While an LOI can serve as a critical tool to establish mutual understanding and set the stage for a future relationship, a common question arises: Is a Letter of Intent legally binding? 

Let’s unravel the complexities and suggest when a Letter of Intent is legally enforceable.

What is a Letter of Intent?

A Letter of Intent is a formal document outlining the fundamental terms and conditions under which two parties agree to work together toward a specific goal.

These goals could range from a business transaction to a partnership or even a merger.

Non-binding vs. binding Letter of Intent

Non-binding Letter of Intent

In most instances, LOIs serve as non-binding documents to provide a blueprint for future negotiations.

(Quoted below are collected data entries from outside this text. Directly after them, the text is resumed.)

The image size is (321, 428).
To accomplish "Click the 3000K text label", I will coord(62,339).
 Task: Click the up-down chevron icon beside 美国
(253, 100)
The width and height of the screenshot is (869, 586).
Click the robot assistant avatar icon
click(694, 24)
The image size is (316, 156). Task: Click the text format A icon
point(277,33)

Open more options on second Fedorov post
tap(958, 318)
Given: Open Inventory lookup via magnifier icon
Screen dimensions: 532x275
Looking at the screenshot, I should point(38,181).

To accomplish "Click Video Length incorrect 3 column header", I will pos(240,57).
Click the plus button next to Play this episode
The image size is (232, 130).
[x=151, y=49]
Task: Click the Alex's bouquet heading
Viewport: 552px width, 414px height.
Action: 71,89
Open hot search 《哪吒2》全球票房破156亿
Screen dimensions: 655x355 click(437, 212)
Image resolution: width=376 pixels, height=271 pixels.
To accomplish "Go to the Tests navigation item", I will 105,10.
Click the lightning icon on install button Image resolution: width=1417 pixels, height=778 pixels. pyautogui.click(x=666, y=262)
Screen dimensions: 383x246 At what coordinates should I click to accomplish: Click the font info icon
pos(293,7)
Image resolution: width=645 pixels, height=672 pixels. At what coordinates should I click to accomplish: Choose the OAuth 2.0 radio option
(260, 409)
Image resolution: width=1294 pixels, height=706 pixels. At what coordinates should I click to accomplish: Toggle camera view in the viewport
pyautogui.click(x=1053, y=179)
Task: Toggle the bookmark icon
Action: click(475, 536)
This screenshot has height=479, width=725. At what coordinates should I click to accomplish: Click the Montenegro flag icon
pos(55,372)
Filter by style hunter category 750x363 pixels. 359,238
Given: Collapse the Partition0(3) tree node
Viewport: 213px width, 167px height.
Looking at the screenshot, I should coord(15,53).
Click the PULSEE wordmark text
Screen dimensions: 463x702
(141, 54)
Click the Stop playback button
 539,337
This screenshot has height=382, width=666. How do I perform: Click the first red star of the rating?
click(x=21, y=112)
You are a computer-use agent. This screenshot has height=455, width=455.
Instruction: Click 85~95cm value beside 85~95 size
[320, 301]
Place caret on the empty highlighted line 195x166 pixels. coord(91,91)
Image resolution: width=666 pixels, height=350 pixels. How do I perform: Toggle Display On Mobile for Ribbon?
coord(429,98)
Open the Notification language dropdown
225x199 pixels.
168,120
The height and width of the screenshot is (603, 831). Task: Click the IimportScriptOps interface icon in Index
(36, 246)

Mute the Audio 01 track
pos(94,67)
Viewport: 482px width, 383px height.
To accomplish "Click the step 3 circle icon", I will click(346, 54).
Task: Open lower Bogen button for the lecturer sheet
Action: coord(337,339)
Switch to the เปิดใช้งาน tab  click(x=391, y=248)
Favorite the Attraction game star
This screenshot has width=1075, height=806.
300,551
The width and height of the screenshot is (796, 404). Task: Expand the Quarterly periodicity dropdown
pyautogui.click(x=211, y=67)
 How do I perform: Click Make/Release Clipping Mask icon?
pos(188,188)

They often include language that specifies the non-binding nature of the document, stating explicitly that neither party is obliged to proceed unless a formal, binding agreement is later agreed.

Binding Letter of Intent

Contrary to the norm, some LOIs include clauses designed to be legally binding. These relate to confidentiality (sometimes formalised as a separate Non-Disclosure Agreement (NDA)), exclusivity, or timelines for future negotiations.

Clauses should be explicitly flagged as binding terms to avoid ambiguity. In some cases, a separate NDA might be used in conjunction with the LOI to add a layer of confidentiality and legal obligation.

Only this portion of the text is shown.